Each line below needs to be restated word for word.

____ Records for processing

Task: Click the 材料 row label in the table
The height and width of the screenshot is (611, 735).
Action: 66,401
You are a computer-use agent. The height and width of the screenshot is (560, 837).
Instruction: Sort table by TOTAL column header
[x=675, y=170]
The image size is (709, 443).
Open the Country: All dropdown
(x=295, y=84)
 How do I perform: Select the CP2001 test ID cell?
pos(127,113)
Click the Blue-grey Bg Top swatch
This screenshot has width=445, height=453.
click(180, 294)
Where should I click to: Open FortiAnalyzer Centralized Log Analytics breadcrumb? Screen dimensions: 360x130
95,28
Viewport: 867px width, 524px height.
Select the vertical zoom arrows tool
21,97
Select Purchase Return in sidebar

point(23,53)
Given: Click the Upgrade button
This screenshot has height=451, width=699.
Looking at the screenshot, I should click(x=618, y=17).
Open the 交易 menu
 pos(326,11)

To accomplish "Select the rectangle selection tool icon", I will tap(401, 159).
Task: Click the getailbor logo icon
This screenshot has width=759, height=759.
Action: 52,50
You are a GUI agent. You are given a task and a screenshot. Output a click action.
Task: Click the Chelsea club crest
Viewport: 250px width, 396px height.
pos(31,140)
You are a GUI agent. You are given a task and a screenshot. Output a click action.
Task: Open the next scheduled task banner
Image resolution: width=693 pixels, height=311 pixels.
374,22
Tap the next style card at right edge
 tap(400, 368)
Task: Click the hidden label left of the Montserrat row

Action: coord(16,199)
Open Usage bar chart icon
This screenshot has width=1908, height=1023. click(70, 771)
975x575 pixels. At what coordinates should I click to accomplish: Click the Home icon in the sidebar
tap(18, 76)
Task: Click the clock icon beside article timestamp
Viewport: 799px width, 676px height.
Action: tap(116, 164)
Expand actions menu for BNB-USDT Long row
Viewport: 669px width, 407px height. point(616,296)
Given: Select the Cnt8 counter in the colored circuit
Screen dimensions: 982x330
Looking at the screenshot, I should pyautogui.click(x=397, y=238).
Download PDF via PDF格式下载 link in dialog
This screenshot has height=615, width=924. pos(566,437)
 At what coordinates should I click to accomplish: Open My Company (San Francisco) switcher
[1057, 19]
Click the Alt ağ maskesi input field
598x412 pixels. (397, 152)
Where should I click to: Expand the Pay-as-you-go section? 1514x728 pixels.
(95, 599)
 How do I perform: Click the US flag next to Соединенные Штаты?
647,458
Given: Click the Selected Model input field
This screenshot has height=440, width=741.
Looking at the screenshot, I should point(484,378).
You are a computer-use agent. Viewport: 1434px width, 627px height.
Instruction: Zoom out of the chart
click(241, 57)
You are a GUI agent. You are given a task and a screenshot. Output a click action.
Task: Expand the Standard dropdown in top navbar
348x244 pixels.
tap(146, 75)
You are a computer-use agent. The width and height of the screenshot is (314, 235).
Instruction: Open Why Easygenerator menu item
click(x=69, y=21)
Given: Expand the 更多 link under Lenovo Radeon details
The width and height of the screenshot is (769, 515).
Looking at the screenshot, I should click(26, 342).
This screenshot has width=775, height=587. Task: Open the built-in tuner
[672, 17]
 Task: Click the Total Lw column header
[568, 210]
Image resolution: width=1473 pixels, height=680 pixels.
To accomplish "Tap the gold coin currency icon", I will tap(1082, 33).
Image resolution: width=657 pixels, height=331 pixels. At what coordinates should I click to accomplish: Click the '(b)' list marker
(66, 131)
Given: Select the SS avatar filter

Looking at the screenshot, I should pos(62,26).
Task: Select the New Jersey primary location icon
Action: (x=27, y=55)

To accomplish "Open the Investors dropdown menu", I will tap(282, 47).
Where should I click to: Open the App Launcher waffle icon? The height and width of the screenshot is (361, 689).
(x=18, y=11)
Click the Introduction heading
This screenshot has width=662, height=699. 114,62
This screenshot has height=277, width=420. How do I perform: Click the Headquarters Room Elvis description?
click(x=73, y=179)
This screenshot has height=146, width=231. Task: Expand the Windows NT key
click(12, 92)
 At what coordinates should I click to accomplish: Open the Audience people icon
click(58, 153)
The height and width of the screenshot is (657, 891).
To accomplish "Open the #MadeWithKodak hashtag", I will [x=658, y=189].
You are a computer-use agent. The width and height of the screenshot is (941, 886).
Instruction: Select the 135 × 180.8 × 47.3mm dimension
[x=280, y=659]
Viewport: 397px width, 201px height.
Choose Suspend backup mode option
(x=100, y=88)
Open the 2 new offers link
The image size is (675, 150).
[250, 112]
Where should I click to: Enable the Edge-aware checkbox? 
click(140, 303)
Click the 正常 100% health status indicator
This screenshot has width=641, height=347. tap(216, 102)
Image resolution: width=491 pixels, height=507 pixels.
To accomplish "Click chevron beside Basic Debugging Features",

________

* _Expected answer_
Task: Click the 材料 row label in the table
The height and width of the screenshot is (611, 735).
Action: 66,401
You are a computer-use agent. The height and width of the screenshot is (560, 837).
Instruction: Sort table by TOTAL column header
[x=675, y=170]
The image size is (709, 443).
Open the Country: All dropdown
(x=295, y=84)
 How do I perform: Select the CP2001 test ID cell?
pos(127,113)
Click the Blue-grey Bg Top swatch
This screenshot has width=445, height=453.
click(180, 294)
Where should I click to: Open FortiAnalyzer Centralized Log Analytics breadcrumb? Screen dimensions: 360x130
95,28
Viewport: 867px width, 524px height.
Select the vertical zoom arrows tool
21,97
Select Purchase Return in sidebar

point(23,53)
Given: Click the Upgrade button
This screenshot has height=451, width=699.
Looking at the screenshot, I should click(x=618, y=17).
Open the 交易 menu
 pos(326,11)

To accomplish "Select the rectangle selection tool icon", I will tap(401, 159).
Task: Click the getailbor logo icon
This screenshot has width=759, height=759.
Action: 52,50
You are a GUI agent. You are given a task and a screenshot. Output a click action.
Task: Click the Chelsea club crest
Viewport: 250px width, 396px height.
pos(31,140)
You are a GUI agent. You are given a task and a screenshot. Output a click action.
Task: Open the next scheduled task banner
Image resolution: width=693 pixels, height=311 pixels.
374,22
Tap the next style card at right edge
 tap(400, 368)
Task: Click the hidden label left of the Montserrat row

Action: coord(16,199)
Open Usage bar chart icon
This screenshot has width=1908, height=1023. click(70, 771)
975x575 pixels. At what coordinates should I click to accomplish: Click the Home icon in the sidebar
tap(18, 76)
Task: Click the clock icon beside article timestamp
Viewport: 799px width, 676px height.
Action: tap(116, 164)
Expand actions menu for BNB-USDT Long row
Viewport: 669px width, 407px height. point(616,296)
Given: Select the Cnt8 counter in the colored circuit
Screen dimensions: 982x330
Looking at the screenshot, I should pyautogui.click(x=397, y=238).
Download PDF via PDF格式下载 link in dialog
This screenshot has height=615, width=924. pos(566,437)
 At what coordinates should I click to accomplish: Open My Company (San Francisco) switcher
[1057, 19]
Click the Alt ağ maskesi input field
598x412 pixels. (397, 152)
Where should I click to: Expand the Pay-as-you-go section? 1514x728 pixels.
(95, 599)
 How do I perform: Click the US flag next to Соединенные Штаты?
647,458
Given: Click the Selected Model input field
This screenshot has height=440, width=741.
Looking at the screenshot, I should point(484,378).
You are a computer-use agent. Viewport: 1434px width, 627px height.
Instruction: Zoom out of the chart
click(241, 57)
You are a GUI agent. You are given a task and a screenshot. Output a click action.
Task: Expand the Standard dropdown in top navbar
348x244 pixels.
tap(146, 75)
You are a computer-use agent. The width and height of the screenshot is (314, 235).
Instruction: Open Why Easygenerator menu item
click(x=69, y=21)
Given: Expand the 更多 link under Lenovo Radeon details
The width and height of the screenshot is (769, 515).
Looking at the screenshot, I should click(26, 342).
This screenshot has width=775, height=587. Task: Open the built-in tuner
[672, 17]
 Task: Click the Total Lw column header
[568, 210]
Image resolution: width=1473 pixels, height=680 pixels.
To accomplish "Tap the gold coin currency icon", I will tap(1082, 33).
Image resolution: width=657 pixels, height=331 pixels. At what coordinates should I click to accomplish: Click the '(b)' list marker
(66, 131)
Given: Select the SS avatar filter

Looking at the screenshot, I should pos(62,26).
Task: Select the New Jersey primary location icon
Action: (x=27, y=55)

To accomplish "Open the Investors dropdown menu", I will tap(282, 47).
Where should I click to: Open the App Launcher waffle icon? The height and width of the screenshot is (361, 689).
(x=18, y=11)
Click the Introduction heading
This screenshot has width=662, height=699. 114,62
This screenshot has height=277, width=420. How do I perform: Click the Headquarters Room Elvis description?
click(x=73, y=179)
This screenshot has height=146, width=231. Task: Expand the Windows NT key
click(12, 92)
 At what coordinates should I click to accomplish: Open the Audience people icon
click(58, 153)
The height and width of the screenshot is (657, 891).
To accomplish "Open the #MadeWithKodak hashtag", I will [x=658, y=189].
You are a computer-use agent. The width and height of the screenshot is (941, 886).
Instruction: Select the 135 × 180.8 × 47.3mm dimension
[x=280, y=659]
Viewport: 397px width, 201px height.
Choose Suspend backup mode option
(x=100, y=88)
Open the 2 new offers link
The image size is (675, 150).
[250, 112]
Where should I click to: Enable the Edge-aware checkbox? 
click(140, 303)
Click the 正常 100% health status indicator
This screenshot has width=641, height=347. tap(216, 102)
Image resolution: width=491 pixels, height=507 pixels.
To accomplish "Click chevron beside Basic Debugging Features",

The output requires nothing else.